On the 26th April 1986 a catastrophic nuclear accident occurred in the No.4 light water graphite moderated reactor at the Chernobyl Nuclear Power Plant near the city of Pripyat within what was then the Ukrainian Soviet Socialist Republic, part of the Soviet Union.
It was one of only two accidents to be classified as a level 7 event on the International Nuclear Event Scale, the other being the Fukushima Daiichi nuclear disaster in Japan in 2011.
The battle to avert potentially greater catastrophes and the following decontamination efforts involved over 500,000 workers and cost an estimated 18 billion rubles. The initial explosion caused the deaths of 2 workers within the facility, 134 employees and firemen were later hospitalised with acute radiation symptoms, 28 would die within next couple of months as result of the effects of acute radiation syndrome.
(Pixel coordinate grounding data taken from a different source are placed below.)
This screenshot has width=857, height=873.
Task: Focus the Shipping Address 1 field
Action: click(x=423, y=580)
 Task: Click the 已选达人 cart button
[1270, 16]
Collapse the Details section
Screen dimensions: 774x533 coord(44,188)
Following the disaster an exclusion zone initially extending 30 kilometres in all directions from the plant was formed, officially known as the "zone of alienation". Largely uninhabited, with the exception of a few hundred residents who either refused to leave or have since returned and the few thousand works responsible for the works within the plant facilities. Even today thirty years on, radiation levels are at such a high level that the workers are only allowed to work five hours a day for one month before taking 15 days of rest outside of the zone.
In September 2017 I visited the Ukraine with a group of friends, some I'd known for a while and others I'd just met in the days before. We started our visit with some time around Kiev before setting off towards the zone the following morning. Our first experience of the zone was one of the 30km checkpoint, as summarised within these few photos. At the checkpoint our passports and permit were checked by a guard before we were allowed to enter.
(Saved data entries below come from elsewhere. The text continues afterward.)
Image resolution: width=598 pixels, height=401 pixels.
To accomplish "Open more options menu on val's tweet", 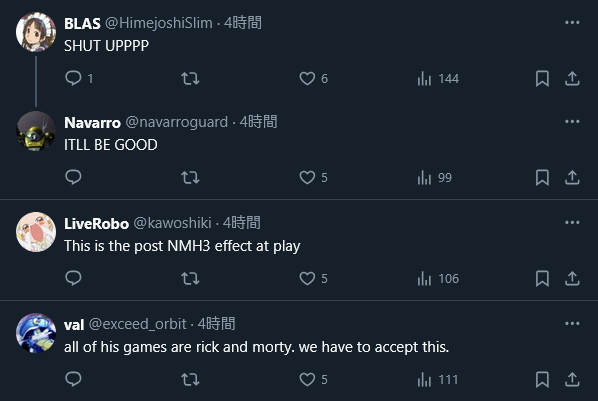I will 572,324.
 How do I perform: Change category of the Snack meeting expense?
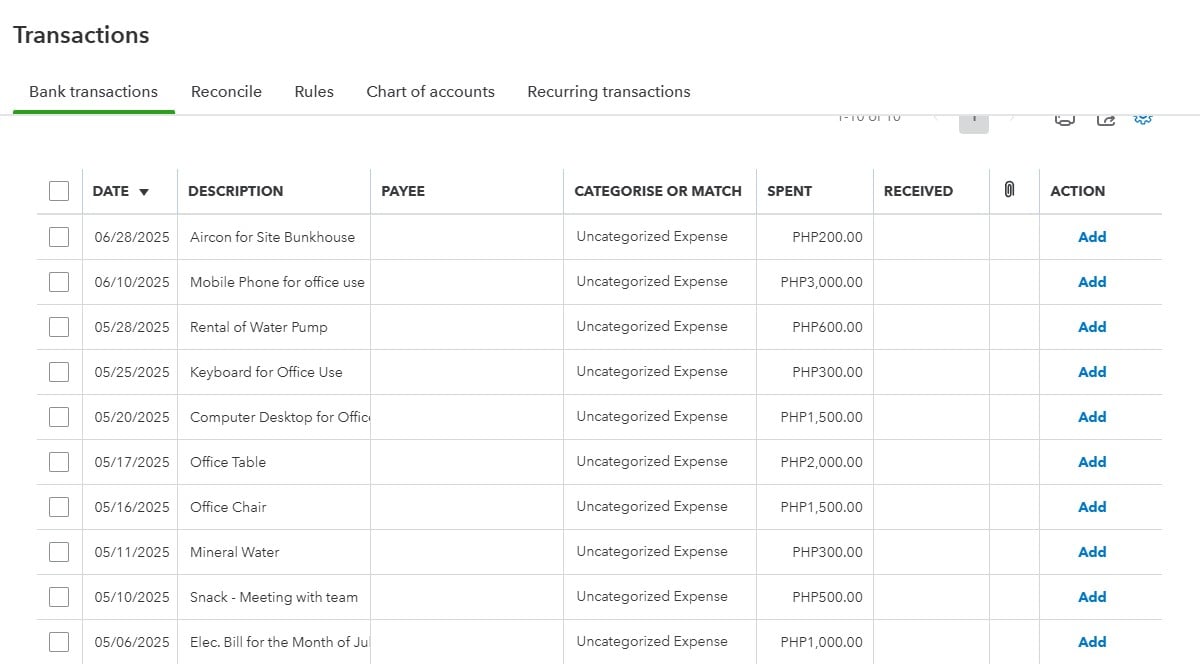(x=652, y=597)
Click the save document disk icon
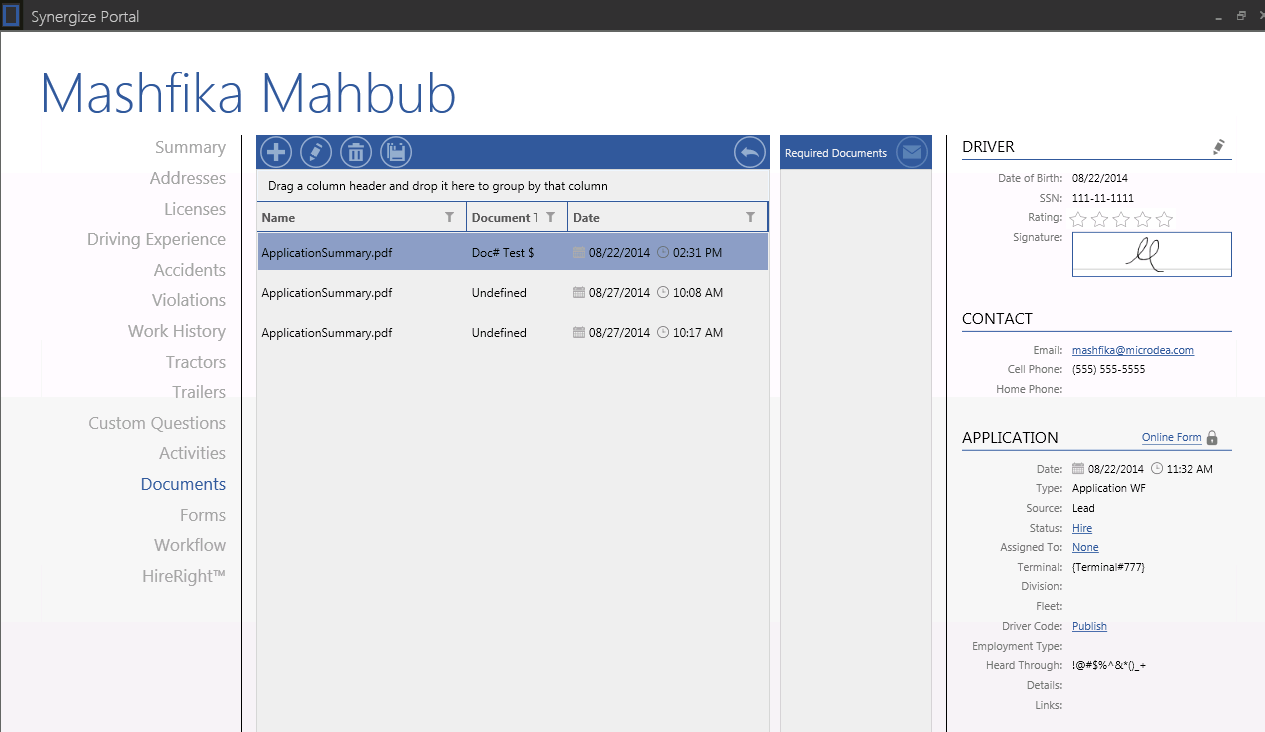This screenshot has width=1265, height=732. 396,152
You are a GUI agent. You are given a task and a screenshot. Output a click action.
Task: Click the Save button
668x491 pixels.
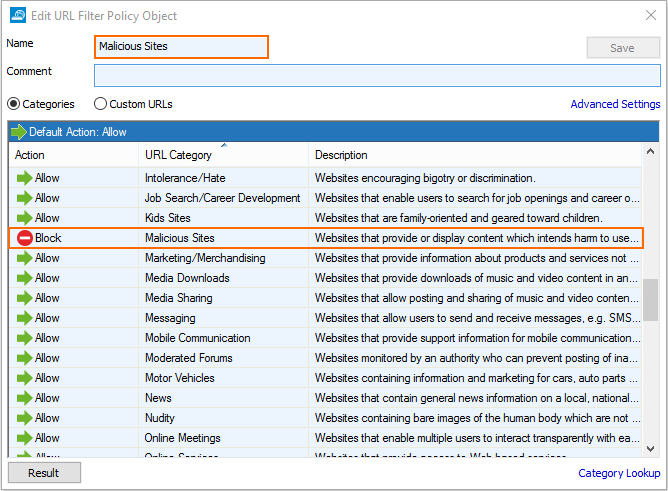pyautogui.click(x=623, y=48)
The checkpoint would of made for a nice photograph but unfortunately this is not permitted. Bizarrely due to the development of the tourist trade within this region there is now a gift shop here for you to buy souvenirs.
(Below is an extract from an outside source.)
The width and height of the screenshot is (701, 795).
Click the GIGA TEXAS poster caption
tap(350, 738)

During our time within the zone we stayed in a hotel within Chernobyl town, Chernobyl whilst far smaller than Pripyat also contains a huge amount of abandoned buildings, the population now being considerably less prior to the accident. It would be nice to go back at some point in the future to spend a bit more time around here.
Across the 3 days we spent in the zone we visited approximately 50 different sites to see various monuments, abandoned buildings and the wildlife that has taken hold, over the coming months I will slowly be adding the photos from these places.